Sunbathers, cows, kids playing soccer, maasai touting safaris, others touting coconuts, and ladies fishing in colorful robes. This is the Africa I know, and expected but never encountered in Namibia. On the flipside, it is an odd shift to go in an instant from well-watered lawns and white-washed houses to bare concrete, trash on the ground, chickens running everywhere, and no imminent beauty in design. The people here live well it seems, but they just do not appreciate the same things we do.
During the day, kids crowd the beach: boys, big and small, play soccer in the sand; while girls, already draped in hijabs, walk on the beach giggling. It seems that the fashion here is very tight jeans or leggings and a looser, flowing top plus a beautifully colored headscarf.
(Nungwi, Zanzibar, Tanzania; August 2017)
Our boat was freshly made, out of mangowood. The finishing touch was given by a fire just the night before. Burning the surface with a hay fire made it more seaworthy. I was glad it floated.
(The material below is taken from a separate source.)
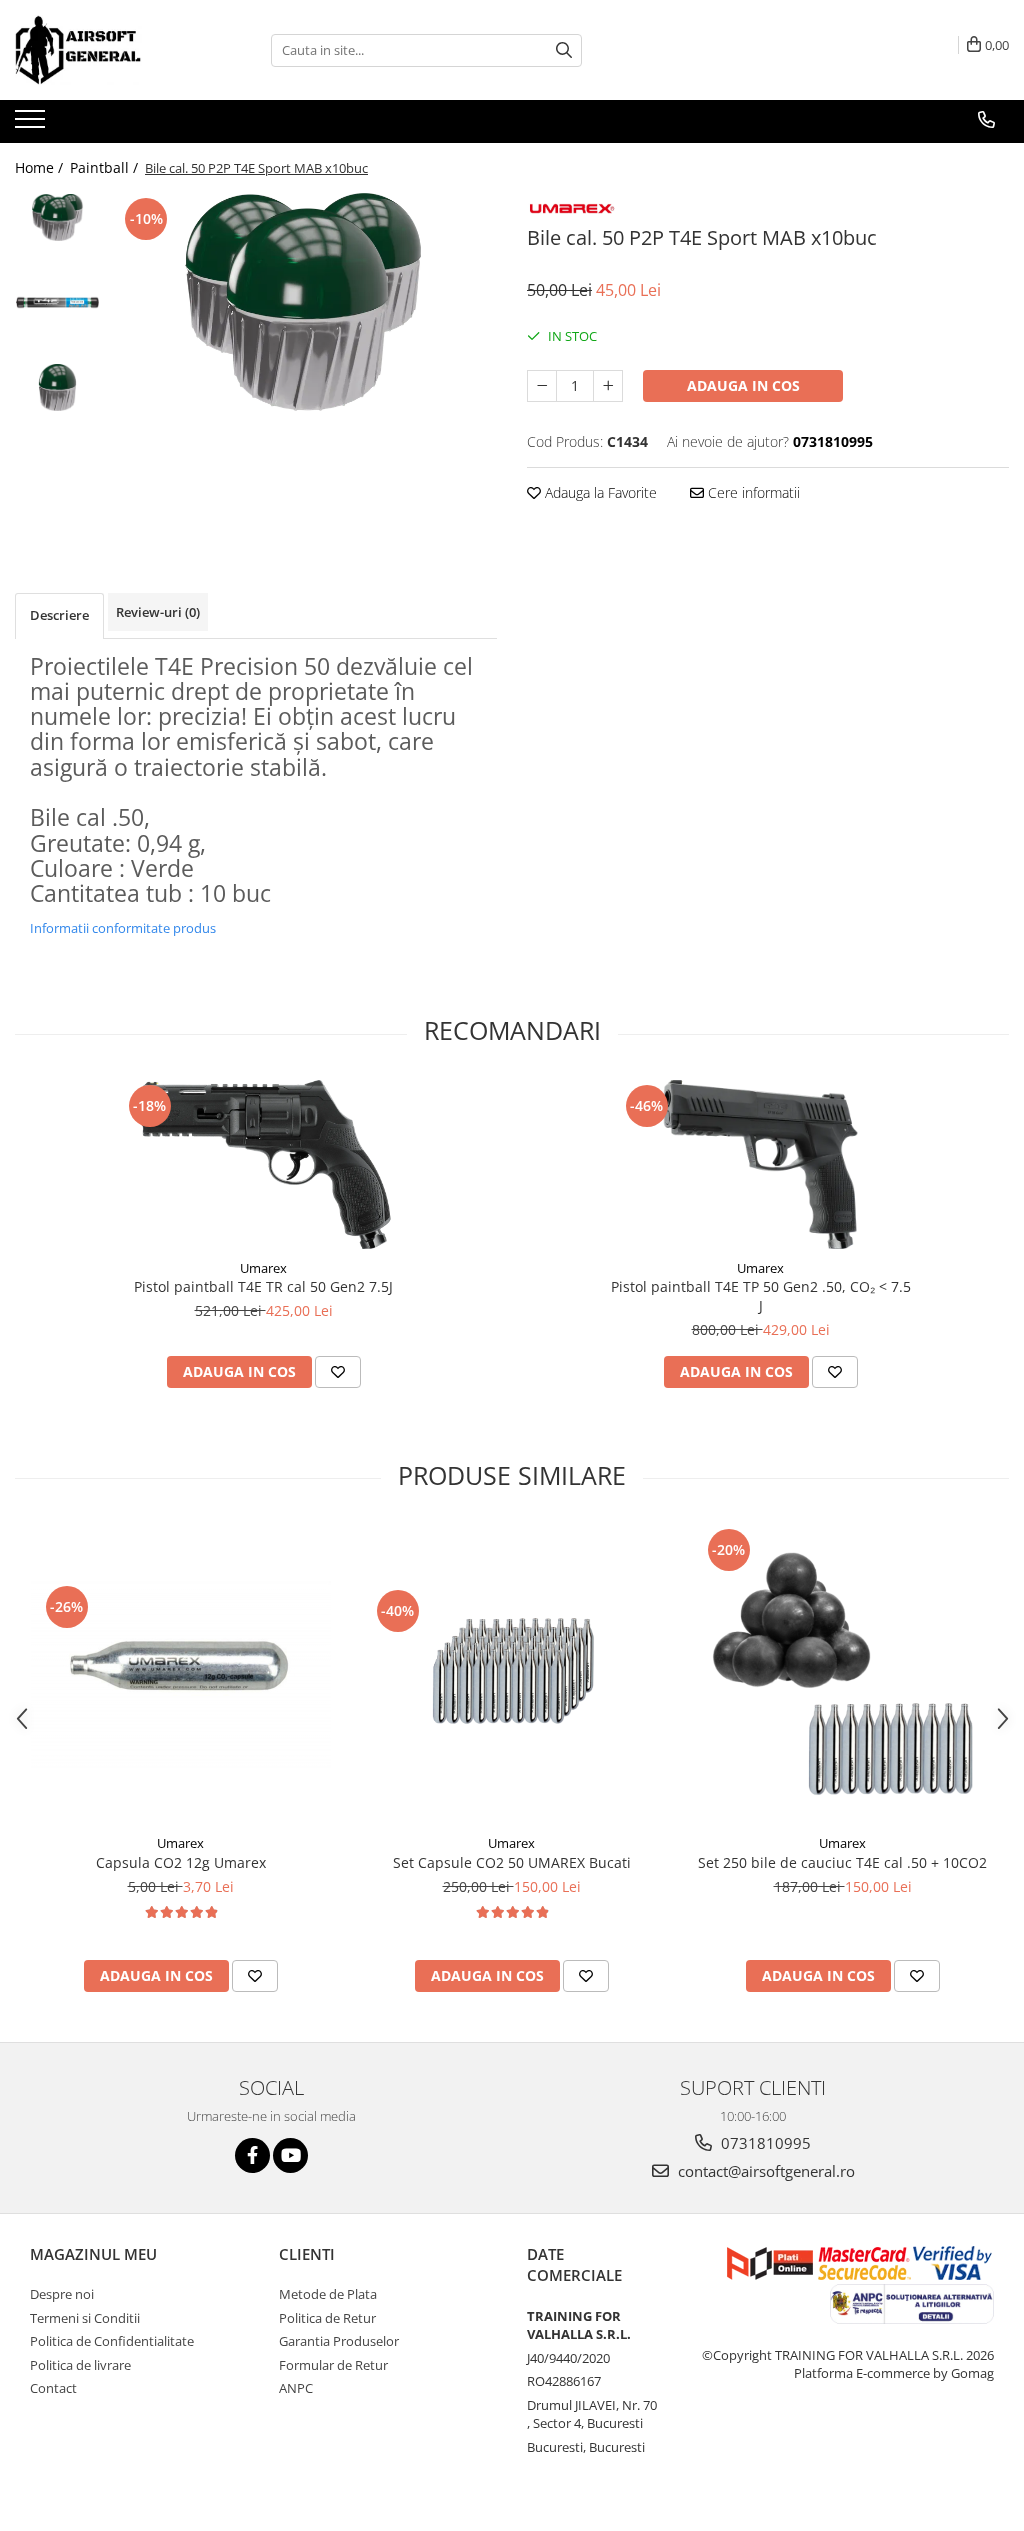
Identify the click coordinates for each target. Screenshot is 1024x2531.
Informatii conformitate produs (123, 928)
Our fisherman guide said he would not normally take his own daughters or wife out in the boat. It is not done. Women are considered to be too weak to manage the seas. He laughed when I said I pretty much grew up spending my summers on boats, home-made rafts, and other floaters. Local women do fish, but from the shore, wading in the water. Honoring the women, a boat may be named by other villagers after a man’s daughter. This boat was only proving to be seaworthy on this very voyage, so it had not yet earned a name.